BEGIN Data to process
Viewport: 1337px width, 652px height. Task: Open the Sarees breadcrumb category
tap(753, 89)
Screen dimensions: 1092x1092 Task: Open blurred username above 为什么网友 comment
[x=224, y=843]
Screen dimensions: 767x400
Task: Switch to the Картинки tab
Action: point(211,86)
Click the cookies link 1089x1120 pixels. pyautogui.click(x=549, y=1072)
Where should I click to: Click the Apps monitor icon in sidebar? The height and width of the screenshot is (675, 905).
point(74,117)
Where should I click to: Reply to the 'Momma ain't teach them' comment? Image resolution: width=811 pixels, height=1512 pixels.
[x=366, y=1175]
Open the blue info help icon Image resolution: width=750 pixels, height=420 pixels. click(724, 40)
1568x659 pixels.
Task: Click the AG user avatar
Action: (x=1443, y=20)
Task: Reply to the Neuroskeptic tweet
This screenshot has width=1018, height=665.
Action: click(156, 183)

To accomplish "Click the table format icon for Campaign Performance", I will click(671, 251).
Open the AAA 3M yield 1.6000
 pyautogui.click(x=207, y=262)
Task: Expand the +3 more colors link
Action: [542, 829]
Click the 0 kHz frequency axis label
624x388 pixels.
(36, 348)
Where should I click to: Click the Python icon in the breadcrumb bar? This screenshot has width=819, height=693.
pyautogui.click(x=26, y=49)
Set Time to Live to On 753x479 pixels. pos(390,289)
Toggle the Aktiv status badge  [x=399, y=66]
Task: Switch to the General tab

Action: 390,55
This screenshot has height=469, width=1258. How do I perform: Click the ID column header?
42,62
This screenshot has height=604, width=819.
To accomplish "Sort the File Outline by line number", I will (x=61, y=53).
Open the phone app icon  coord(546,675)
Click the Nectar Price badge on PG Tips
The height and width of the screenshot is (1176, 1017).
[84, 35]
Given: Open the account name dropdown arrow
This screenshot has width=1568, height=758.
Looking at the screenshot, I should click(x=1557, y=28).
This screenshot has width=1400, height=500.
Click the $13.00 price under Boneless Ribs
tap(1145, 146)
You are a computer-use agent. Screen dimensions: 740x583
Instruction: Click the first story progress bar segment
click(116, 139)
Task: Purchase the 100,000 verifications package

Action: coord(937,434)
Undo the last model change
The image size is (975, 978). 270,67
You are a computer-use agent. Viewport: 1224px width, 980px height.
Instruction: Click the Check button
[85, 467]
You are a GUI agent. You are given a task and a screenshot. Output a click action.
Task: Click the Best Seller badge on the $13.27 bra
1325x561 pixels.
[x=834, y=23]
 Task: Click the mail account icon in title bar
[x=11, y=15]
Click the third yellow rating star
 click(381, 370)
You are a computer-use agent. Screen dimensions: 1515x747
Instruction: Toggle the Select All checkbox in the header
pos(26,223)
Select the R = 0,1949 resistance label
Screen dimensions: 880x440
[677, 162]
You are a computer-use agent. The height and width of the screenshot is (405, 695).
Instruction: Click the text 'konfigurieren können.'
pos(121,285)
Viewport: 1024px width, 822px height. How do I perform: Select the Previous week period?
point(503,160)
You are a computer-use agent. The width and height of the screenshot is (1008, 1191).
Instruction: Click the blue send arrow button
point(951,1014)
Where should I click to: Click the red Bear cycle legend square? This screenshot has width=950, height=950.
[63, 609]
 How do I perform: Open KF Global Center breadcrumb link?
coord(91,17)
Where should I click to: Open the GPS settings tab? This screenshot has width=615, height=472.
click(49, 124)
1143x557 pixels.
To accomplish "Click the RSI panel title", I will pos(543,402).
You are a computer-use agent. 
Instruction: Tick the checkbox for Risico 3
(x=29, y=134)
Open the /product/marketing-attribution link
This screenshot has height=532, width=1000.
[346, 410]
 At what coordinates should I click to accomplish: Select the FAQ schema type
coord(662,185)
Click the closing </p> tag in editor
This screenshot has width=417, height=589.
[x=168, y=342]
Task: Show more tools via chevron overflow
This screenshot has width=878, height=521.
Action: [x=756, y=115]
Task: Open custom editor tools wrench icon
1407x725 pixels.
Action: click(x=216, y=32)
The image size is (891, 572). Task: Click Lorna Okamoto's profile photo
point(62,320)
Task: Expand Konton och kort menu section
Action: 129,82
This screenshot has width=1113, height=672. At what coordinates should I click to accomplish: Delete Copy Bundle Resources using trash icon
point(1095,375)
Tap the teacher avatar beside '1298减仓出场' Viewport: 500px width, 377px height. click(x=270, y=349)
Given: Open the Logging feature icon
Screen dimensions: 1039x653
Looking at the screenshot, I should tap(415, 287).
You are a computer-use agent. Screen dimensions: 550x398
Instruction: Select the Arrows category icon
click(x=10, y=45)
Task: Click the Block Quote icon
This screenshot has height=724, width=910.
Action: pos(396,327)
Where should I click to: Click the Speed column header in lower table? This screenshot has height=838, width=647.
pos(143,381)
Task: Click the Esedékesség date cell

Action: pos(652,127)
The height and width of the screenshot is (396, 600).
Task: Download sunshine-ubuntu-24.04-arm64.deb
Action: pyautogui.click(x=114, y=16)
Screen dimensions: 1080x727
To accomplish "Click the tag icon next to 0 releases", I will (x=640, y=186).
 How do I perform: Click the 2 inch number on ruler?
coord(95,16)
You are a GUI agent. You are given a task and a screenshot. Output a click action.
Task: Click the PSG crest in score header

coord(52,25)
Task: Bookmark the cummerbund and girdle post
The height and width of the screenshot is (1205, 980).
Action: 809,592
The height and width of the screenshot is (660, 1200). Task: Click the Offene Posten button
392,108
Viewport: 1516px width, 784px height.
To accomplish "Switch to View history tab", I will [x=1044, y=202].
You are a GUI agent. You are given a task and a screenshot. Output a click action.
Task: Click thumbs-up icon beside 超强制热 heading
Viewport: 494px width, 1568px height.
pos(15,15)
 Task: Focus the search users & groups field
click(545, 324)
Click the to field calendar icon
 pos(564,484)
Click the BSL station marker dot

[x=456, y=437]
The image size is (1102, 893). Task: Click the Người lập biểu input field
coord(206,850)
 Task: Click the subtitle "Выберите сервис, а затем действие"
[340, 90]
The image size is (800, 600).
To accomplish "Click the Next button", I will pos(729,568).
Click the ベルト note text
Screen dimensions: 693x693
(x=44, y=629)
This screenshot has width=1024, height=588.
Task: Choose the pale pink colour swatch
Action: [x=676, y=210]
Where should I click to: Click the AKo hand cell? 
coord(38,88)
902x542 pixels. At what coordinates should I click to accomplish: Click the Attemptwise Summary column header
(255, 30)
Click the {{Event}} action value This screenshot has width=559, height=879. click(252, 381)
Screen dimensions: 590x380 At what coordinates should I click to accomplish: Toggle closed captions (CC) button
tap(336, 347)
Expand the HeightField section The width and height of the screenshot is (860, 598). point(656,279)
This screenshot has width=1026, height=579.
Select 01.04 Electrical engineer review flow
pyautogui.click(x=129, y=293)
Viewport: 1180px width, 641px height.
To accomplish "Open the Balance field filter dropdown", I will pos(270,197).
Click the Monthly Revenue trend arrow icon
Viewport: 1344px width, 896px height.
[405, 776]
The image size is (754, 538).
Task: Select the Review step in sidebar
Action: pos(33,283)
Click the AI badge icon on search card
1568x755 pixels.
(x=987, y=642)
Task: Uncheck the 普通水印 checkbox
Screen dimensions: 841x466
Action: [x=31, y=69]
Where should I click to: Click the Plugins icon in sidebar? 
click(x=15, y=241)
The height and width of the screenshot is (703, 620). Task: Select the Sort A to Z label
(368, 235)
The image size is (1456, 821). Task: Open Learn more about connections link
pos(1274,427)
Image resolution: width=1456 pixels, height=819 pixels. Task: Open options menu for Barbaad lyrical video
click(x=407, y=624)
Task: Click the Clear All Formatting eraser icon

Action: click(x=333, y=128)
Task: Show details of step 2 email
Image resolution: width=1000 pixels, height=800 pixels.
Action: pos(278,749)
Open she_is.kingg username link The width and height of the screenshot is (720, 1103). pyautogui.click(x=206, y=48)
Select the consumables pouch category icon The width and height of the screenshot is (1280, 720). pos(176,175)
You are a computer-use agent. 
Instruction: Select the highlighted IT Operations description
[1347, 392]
END Data to process
- _Prompt_
The answer must be a single number: the count of lines above that contain "Show".

- _Finished task_
2